**REQUIRED ACTION:** On the basis of the records below, report how many lines contain the word "computer". Nothing else should be given.

**Data entries:**
Segment Open
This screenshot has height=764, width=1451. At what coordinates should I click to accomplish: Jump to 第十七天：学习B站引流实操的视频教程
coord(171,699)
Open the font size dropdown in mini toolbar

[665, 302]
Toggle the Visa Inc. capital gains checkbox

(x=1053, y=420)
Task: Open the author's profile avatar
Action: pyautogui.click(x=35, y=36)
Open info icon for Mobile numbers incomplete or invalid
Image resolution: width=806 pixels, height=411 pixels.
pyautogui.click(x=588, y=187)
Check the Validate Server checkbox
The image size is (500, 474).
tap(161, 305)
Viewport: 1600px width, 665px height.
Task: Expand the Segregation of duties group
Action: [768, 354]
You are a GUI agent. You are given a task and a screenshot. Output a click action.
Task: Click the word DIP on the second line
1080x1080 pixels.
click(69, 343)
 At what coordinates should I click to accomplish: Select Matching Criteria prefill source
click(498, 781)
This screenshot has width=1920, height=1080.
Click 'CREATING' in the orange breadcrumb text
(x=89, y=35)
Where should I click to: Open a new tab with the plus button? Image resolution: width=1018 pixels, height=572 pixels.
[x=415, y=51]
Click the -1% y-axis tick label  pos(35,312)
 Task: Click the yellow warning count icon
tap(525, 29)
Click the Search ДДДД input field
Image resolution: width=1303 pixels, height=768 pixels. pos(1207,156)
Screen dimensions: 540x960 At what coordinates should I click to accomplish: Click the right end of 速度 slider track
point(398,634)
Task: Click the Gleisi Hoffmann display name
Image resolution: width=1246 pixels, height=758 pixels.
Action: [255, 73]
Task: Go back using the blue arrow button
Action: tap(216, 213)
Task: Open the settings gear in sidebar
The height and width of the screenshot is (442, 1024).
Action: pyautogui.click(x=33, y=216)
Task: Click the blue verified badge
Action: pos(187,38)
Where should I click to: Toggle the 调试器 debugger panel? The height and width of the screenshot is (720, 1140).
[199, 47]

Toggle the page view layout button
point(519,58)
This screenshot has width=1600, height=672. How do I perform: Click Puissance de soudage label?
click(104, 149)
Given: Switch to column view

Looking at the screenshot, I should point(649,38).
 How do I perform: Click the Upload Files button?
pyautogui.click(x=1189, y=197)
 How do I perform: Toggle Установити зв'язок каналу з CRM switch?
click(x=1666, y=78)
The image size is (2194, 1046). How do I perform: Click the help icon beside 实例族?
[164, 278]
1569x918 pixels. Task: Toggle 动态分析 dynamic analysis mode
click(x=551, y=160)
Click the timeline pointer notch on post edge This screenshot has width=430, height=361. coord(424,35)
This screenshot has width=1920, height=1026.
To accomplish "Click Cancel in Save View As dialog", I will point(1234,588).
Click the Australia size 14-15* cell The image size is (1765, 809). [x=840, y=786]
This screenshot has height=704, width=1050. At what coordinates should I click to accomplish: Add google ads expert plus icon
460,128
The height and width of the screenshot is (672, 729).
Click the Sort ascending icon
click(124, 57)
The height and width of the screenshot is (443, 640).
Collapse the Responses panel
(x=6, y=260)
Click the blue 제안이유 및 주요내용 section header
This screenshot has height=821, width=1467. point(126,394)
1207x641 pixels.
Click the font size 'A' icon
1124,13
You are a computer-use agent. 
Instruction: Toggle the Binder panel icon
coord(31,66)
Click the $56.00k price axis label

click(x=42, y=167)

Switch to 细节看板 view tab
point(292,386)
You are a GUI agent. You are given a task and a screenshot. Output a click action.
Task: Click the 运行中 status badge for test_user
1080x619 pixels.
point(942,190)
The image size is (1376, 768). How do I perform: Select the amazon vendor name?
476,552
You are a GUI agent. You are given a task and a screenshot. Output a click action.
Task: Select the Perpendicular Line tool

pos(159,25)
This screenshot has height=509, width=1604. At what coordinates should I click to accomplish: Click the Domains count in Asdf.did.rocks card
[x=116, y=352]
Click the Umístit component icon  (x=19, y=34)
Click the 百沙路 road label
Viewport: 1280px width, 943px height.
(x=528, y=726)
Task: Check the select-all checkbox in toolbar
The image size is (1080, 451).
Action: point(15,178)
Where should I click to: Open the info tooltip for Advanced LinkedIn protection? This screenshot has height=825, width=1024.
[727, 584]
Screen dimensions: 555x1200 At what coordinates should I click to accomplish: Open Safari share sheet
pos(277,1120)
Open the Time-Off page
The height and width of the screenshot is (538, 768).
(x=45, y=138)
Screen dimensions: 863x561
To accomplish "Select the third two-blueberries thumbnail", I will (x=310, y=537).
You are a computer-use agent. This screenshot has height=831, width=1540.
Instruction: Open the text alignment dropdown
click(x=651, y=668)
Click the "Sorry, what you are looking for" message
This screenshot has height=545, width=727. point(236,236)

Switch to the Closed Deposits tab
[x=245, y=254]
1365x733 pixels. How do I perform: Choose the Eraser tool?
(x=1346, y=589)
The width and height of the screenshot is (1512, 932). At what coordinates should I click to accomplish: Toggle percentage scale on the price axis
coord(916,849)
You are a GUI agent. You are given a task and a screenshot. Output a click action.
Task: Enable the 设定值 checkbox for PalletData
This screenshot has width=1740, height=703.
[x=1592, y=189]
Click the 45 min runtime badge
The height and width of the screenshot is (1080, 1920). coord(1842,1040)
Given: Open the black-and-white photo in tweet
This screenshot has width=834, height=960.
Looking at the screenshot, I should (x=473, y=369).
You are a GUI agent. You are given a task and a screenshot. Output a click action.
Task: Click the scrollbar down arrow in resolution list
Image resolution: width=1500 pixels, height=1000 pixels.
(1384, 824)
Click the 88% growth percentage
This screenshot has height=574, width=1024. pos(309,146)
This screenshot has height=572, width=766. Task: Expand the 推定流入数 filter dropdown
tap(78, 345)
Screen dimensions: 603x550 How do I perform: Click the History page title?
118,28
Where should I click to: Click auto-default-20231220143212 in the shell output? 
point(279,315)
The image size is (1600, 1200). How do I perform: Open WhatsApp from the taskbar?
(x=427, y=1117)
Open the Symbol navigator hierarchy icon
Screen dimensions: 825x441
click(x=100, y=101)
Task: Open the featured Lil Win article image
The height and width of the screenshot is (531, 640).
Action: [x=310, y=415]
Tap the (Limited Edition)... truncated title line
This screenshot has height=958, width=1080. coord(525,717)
Segment Closed
**EXPECTED OUTPUT:** 2